Cassian stalled, hesitant to follow.
Finnian rotated and eyed him. “Are you afraid?”
“Hardly.” He dropped his head down to his boots, contemplating what it would do to him if he got his boots muddy.
“Take my hand and step where I step. We’ll keep them as clean as we can.”
Cassian looked up to Finnian’s outstretched hand and onto his playful smile, poking deep dimples on both sides of his mouth.
He staunched the warmth pooling in his chest from the sight.
Take his hand and be done with it.
Curse him and go home.
Cassian grabbed hold of Finnian’s hand, measuring the softness of his long fingers as they lightly clasped around him. Gently, he guided Cassian forward.
Pulses of Finnian’s power came in tiny surges, traveling up the tendons of Cassian’s hand and down his forearm. A side effect of touching a thing of witchcraft. Their magic lived within their bloodstream, often making its presence known without trying, undetectable to an average mortal or a lesser deity. Cassian found an odd pleasure in the sensation.
They made their way down the small slope and closer to the stream. Vines with large, white, trumpet-shaped blossoms decorated the trunks of the oaks, their roots gnarled deeply into the bank and their petals reaching for the waxing moon.

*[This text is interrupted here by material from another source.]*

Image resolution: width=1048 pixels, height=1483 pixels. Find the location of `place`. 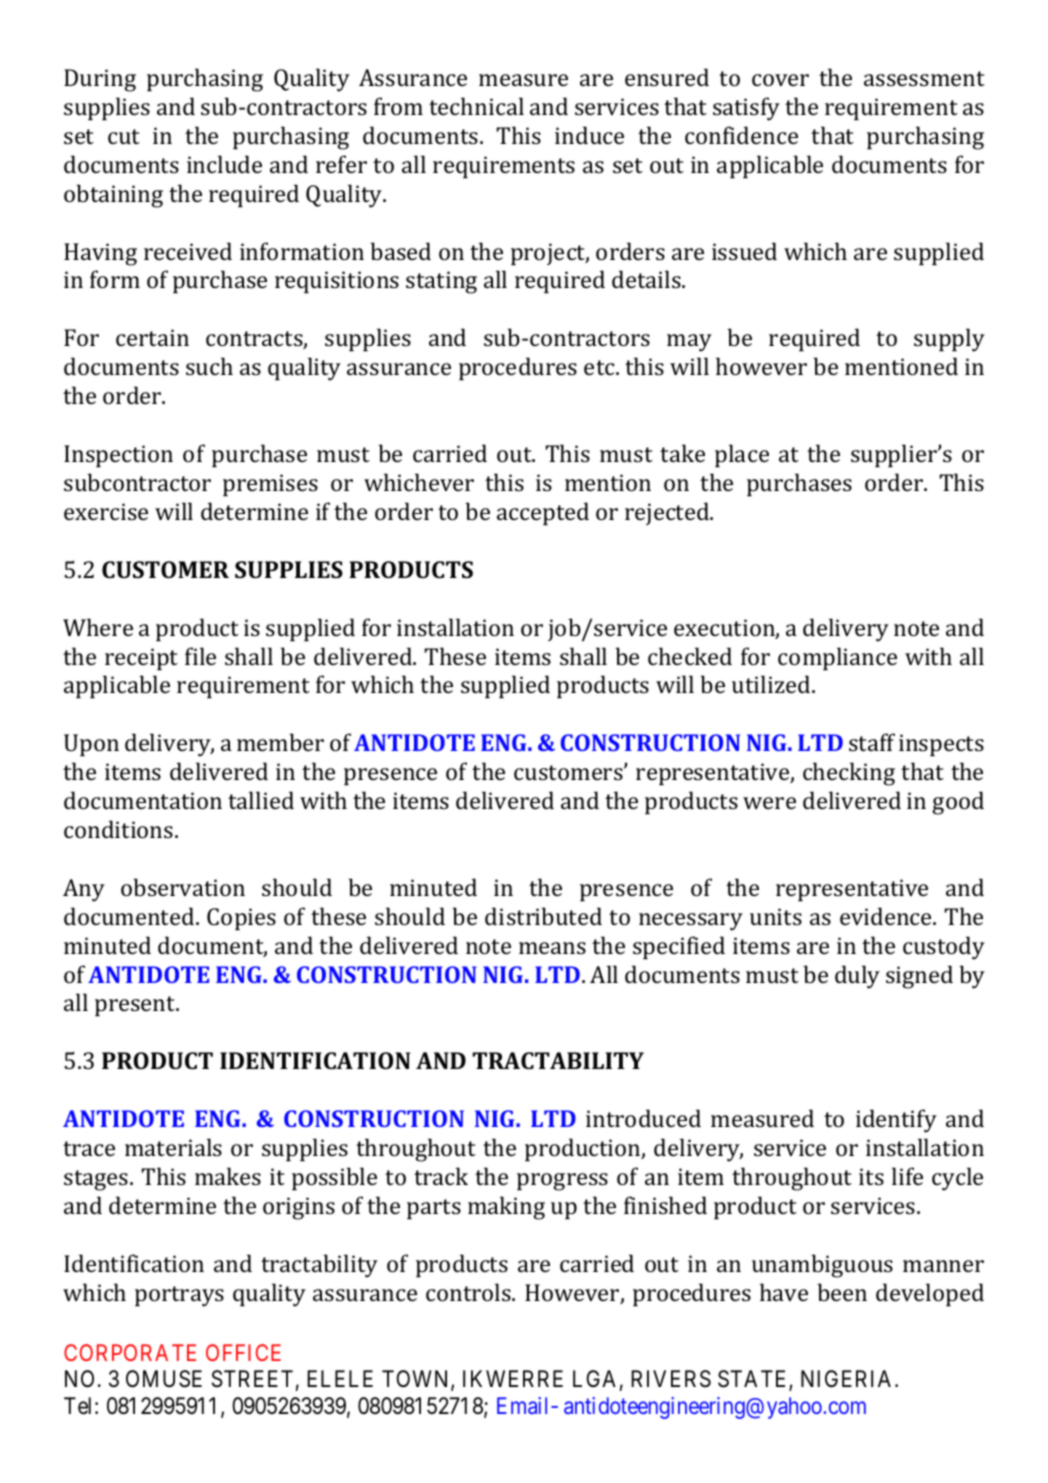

Finnian let go of Cassian’s hand and plopped down next to the tree.
He plucked one blossom from its stem and twirled it between his thumb and index finger.

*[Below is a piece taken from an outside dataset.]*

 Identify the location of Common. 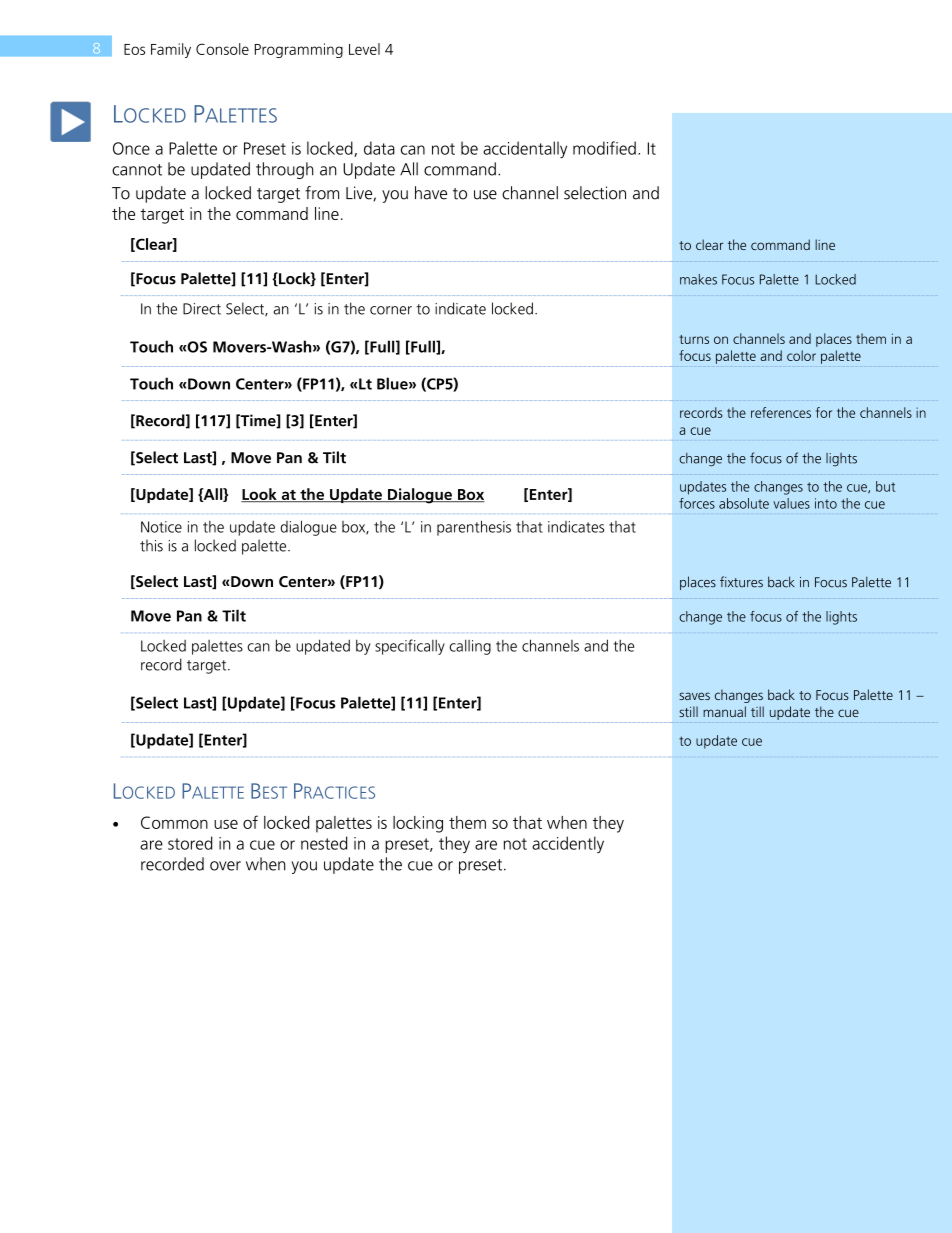
(174, 822).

“Moonflowers,” he said, staring down at it.
Cassian sat in the space beside him. Their arms grazed, evoking lightning beneath Cassian’s skin. A feeling well worth the stain of the damp soil soaking into his trousers. “They are nocturnal flowers, then?”
“Yes. They are my favorite.” Finnian looked beyond the flower to the ever-moving current of the stream. “They flourish in darkness, and I find something quite poetic about that.”
“Darkness is not as terrible as one would believe.” Cassian leaned back on the tree’s trunk, its bark rough against the layers of his clothes, mesmerized by the relentless motion of the stream. The sound was a lullaby to him. It had been ages since he gazed into a body of water absent of souls. “Darkness only scares those afraid of the unknown.”
Finnian’s probing stare tingled along the side of Cassian’s cheek. He kept his attention on the water, not confident in thereaction it would whisk awake within him if he met Finnian’s eyes.
After a long wave of silence, Finnian said, “Tell me more about yourself, Everett.”
Cassian scrambled to think of lies. Anything to make Everett more believable. Too much and not enough came to mind. The effort it would take to sort through it all would be taxing.
“I am tired,” he confessed with a sigh.
Finnian spun the blossom pinched between his fingertips, staring down at it. “Tired of?”
“Life.”
Finnian glanced over at him. “Do you wish to die?” A question asked out of genuine curiosity, not a threat.
Cassian shook his head, dismissing the ridiculous notion. The High God of Death, longing for death.What an anomaly that’d be.
“Nothing like that,” he said reassuringly. “I am simply realizing how much I lack enjoyment—fulfillment.”
“And what about this moment? Are you enjoying yourself?”
“I am.”
“Then do not overthink it.” Finnian flicked the moonflower blossom into the current gliding a few feet from where they sat. “Relish in the happiness you so desperately seek, as it is happening before you, and you are missing it.”